> _What needs to be done_
Would you return each entry exactly as written, omitting any pictures?

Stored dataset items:
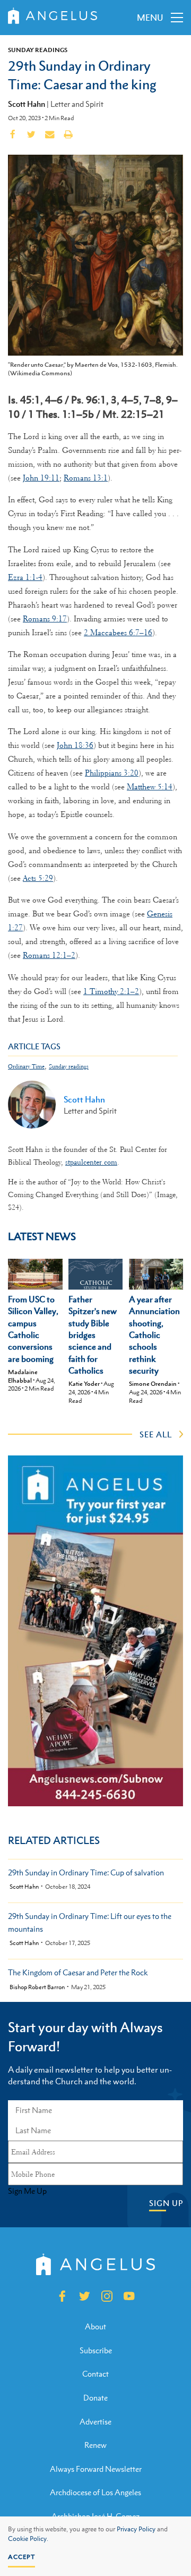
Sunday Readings (37, 50)
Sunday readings (69, 1067)
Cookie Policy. (28, 2539)
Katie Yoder (84, 1383)
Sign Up (166, 2203)
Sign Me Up (27, 2191)
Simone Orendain (153, 1383)
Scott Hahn (26, 103)
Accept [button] (21, 2557)
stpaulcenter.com (91, 1162)
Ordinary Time (26, 1067)
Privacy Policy (136, 2529)
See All (156, 1434)
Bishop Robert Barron (37, 1987)
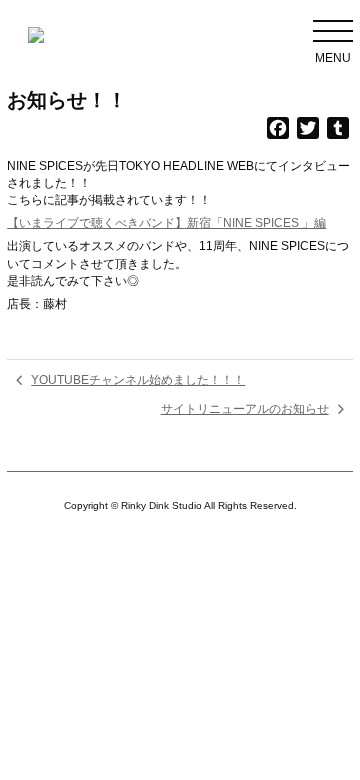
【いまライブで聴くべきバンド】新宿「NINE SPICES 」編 (166, 223)
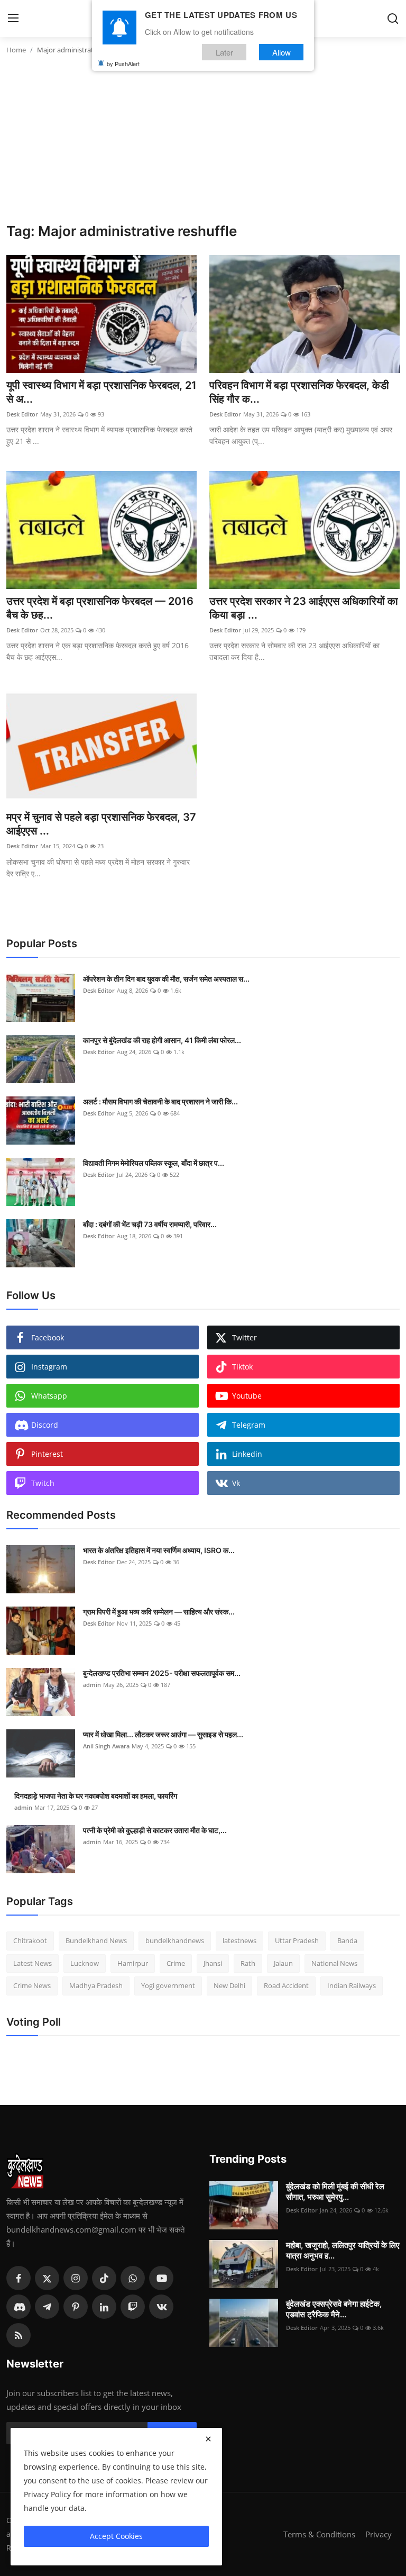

> _Output of the task_
Sunday Readings (37, 50)
Sunday readings (69, 1067)
Cookie Policy. (28, 2539)
Katie Yoder (84, 1383)
Sign Up (166, 2203)
Sign Me Up (27, 2191)
Simone Orendain (153, 1383)
Scott Hahn (26, 103)
Accept [button] (21, 2557)
stpaulcenter.com (91, 1162)
Ordinary Time (26, 1067)
Privacy Policy (136, 2529)
See All (156, 1434)
Bishop Robert Barron (37, 1987)
【いまライブで聴くべきバンド】新宿「NINE SPICES 」編 (166, 223)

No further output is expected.